[Saved entries]
☆ ☆ ☆ ☆ ☆

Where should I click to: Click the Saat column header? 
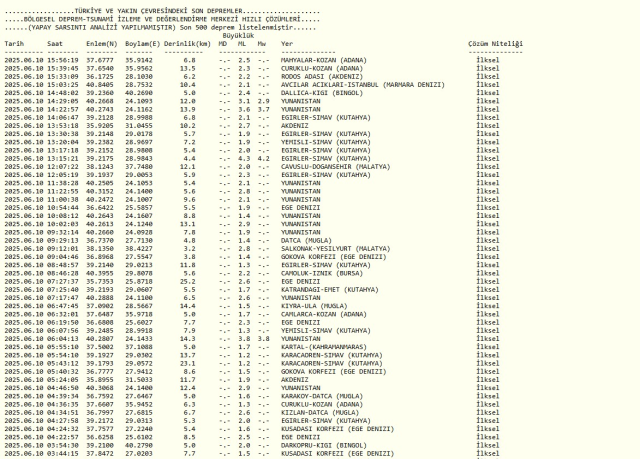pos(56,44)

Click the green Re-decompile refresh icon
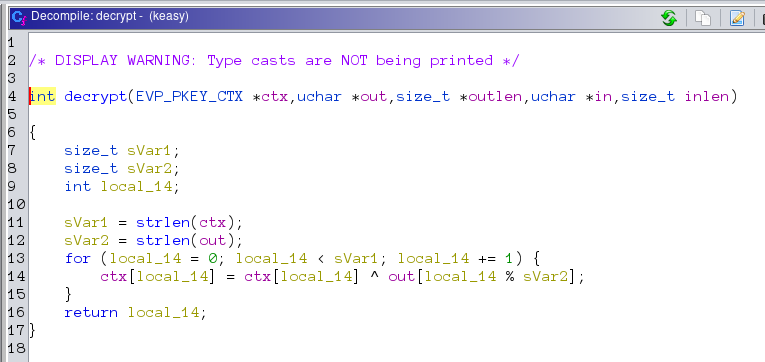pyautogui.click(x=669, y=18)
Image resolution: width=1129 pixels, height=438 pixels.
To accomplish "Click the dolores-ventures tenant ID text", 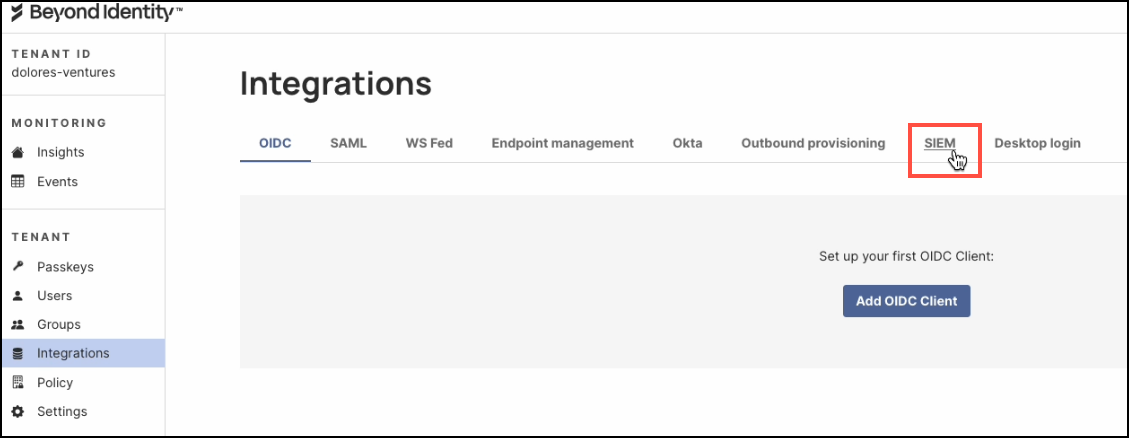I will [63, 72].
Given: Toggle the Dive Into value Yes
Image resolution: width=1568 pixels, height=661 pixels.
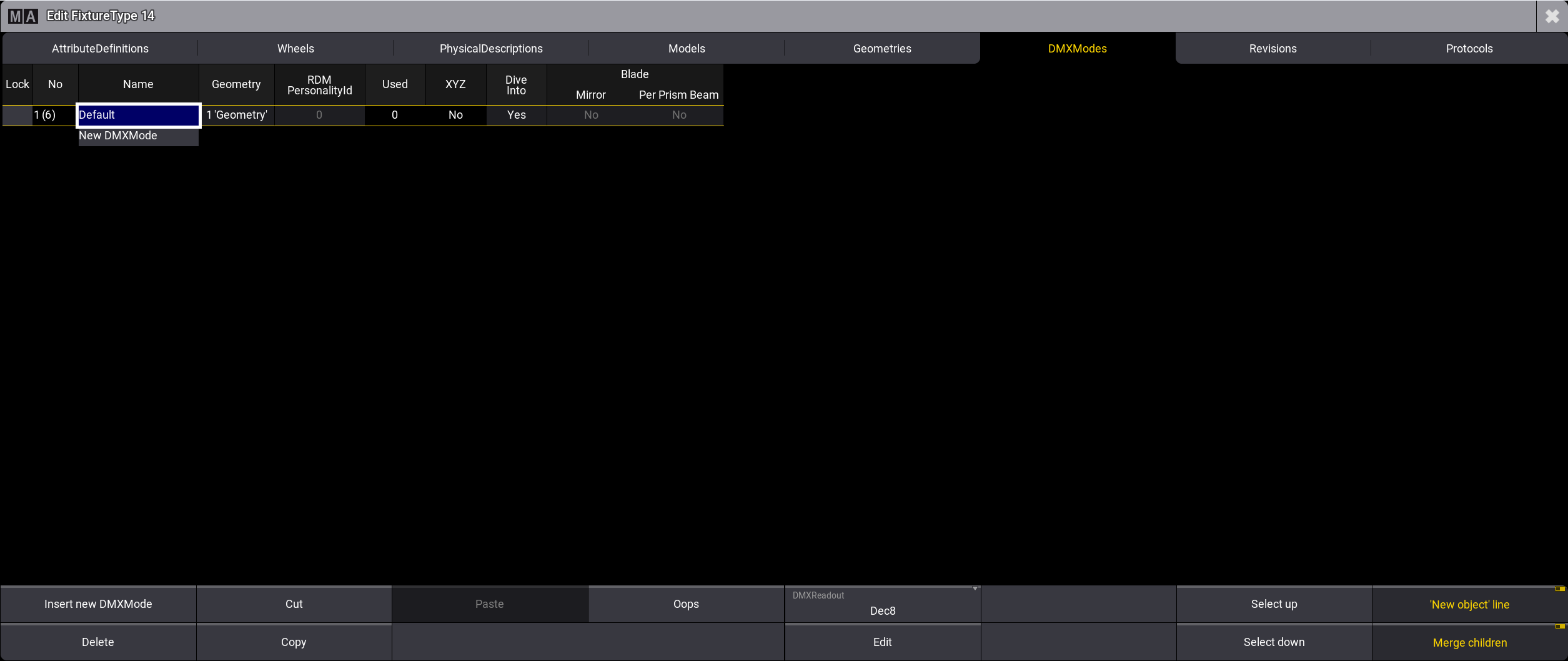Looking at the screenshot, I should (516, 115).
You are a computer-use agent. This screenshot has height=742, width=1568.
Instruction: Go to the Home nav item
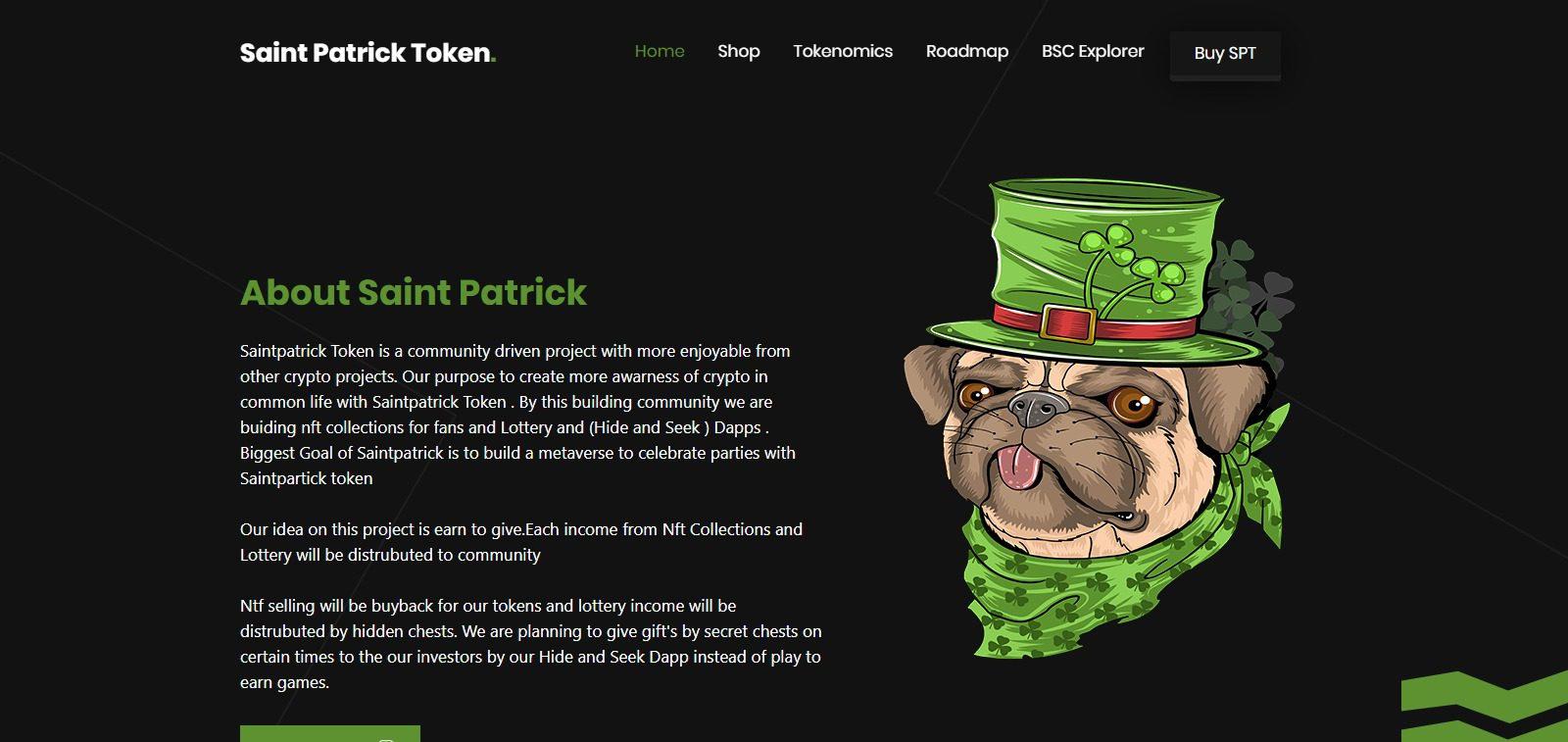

☆ ☆ ☆ ☆ ☆

What is needed is a word-for-word copy of the lines from the one containing "Given: Toggle the Dive Into value Yes" through the final line of the records above, both included, with the pictures left out.

Given: Toggle the Dive Into value Yes
Image resolution: width=1568 pixels, height=661 pixels.
Looking at the screenshot, I should (516, 115).
You are a computer-use agent. This screenshot has height=742, width=1568.
Instruction: Go to the Home nav item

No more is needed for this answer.